PROBLEM SET:
1. According to the article on the DNA testing of Subway chicken, what percentage of chicken DNA did Subway's oven-roasted chicken contain?
2. Write a continuation of the article on the DNA testing of Subway chicken, beginning after its final sentence.

Oh, Cluck No! Subway ‘Chicken’ Sandwich Is Allegedly Made of Only 50% Chicken

We suspect fowl play.

Photo: Getty Images

Subway’s claim that their chicken is “100 percent white meat” is currently under fire as a result of findings by Canadian researchers. 

Via the New York Post:

The restaurant’s oven-roasted chicken contains a mere 53.6 percent chicken, according to the DNA tests, and its chicken strips contain about 42.8 percent, the investigation by the Canadian news outlet CBC Marketplace found.  

Researchers also tested chicken from other fast food joints and found that unlike Subway’s sad soy-chicken concoction, their poultry items contained much higher percentages of chicken DNA. According to the Post: 

A&W’s Chicken Grill Deluxe, for example, averaged 89.4 percent chicken DNA, while McDonald’s Country Chicken weighed in at 84.9 percent, the news outlet claimed. Wendy’s Grilled Chicken Sandwich scored 88.5 percent and Tim Hortons’ Chipotle Chicken Grilled Wrap averaged 86.5 percent. By contrast, grocery store chicken is generally 100 percent, researchers said.  

Subway swiftly responded by vehemently denying the Canadian researchers’ claims. 

“The accusations made by CBC Marketplace about the content of our chicken are absolutely false and misleading,” a company spokesman said in an email to CBC. “Our chicken is 100 percent white meat with seasonings, marinated and delivered to our stores as a finished, cooked product.”  

Subway went on to demand that the CBC double back on its own findings. “We have advised them of our strong objections. We do not know how they produced such unreliable and factually incorrect data, but we are insisting on a full retraction.”

Unless the CBC has a vendetta against the fast food sandwich chain and deliberately put out a libelous statement, common sense dictates they would have had to have royally fucked up their research to be that far off. 

After the findings were published, Subway also said “Our chicken strips and oven roasted chicken contain 1 percent or less of soy protein. We use this ingredient in these products as a means to help stabilize the texture and moisture.” 

Here’s an update we received from Subway:

Independent Labs Discredit Canadian Story on Subway Chicken

Two independent laboratories testing Subway® chicken have found that alleged test results broadcast on Feb. 24 by the Canadian Television show, Marketplace, were false and misleading.

PROVIDED MATERIAL:

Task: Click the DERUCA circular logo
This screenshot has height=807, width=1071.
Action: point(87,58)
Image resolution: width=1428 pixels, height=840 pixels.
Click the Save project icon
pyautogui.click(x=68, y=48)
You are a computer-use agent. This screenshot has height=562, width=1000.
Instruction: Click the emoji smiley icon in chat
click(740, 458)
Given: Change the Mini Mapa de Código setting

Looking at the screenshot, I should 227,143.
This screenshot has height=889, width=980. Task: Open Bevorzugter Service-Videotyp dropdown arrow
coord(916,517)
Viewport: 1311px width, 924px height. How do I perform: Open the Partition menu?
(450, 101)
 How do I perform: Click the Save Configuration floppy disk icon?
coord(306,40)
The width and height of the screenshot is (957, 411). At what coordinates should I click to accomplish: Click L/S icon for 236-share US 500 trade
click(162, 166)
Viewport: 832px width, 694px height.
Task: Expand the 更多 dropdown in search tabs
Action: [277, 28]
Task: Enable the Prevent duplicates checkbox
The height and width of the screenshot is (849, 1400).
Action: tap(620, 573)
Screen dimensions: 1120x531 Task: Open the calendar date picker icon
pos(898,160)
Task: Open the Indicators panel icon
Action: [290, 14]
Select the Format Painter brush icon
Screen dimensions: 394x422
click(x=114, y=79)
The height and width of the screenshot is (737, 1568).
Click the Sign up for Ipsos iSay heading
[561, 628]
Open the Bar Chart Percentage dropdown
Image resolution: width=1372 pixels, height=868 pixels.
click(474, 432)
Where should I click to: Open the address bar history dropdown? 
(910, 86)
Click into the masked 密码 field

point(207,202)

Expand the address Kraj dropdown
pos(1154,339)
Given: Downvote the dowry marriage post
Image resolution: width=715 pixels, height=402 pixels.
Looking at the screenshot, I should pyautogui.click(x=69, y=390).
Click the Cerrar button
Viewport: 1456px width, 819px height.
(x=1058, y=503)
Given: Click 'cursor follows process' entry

RESULTS:
1. 53.6 percent

2.
Test results from laboratories in Canada and the U.S. clearly show that the Canadian chicken products tested had only trace amounts of soy, contradicting the accusations made during the broadcast of CBC Marketplace.

Subway representatives immediately contacted the program and the lab that conducted the tests to inquire about the methodology and the testing process. The program and the lab declined to engage with Subway except to share the results. In response, Subway sent samples of the Canadian products that Marketplace claimed contained 50% soy protein to Maxxam Analytics in Canada and Elisa Technologies, Inc., in Florida

The results from both labs found soy protein below 10 ppm, or less than 1%, in all tested samples. These findings are consistent with the low levels of soy protein that we add with the spices and marinade to help keep the products moist and flavorful.

“The stunningly flawed test by Marketplace is a tremendous disservice to our customers. The safety, quality and integrity of our food is the foundation of our business. That’s why we took extra caution to test and retest the chicken. Our customers can have confidence in our food. The allegation that our chicken is only 50% chicken is 100% wrong,” said SUBWAY President and CEO Suzanne Greco.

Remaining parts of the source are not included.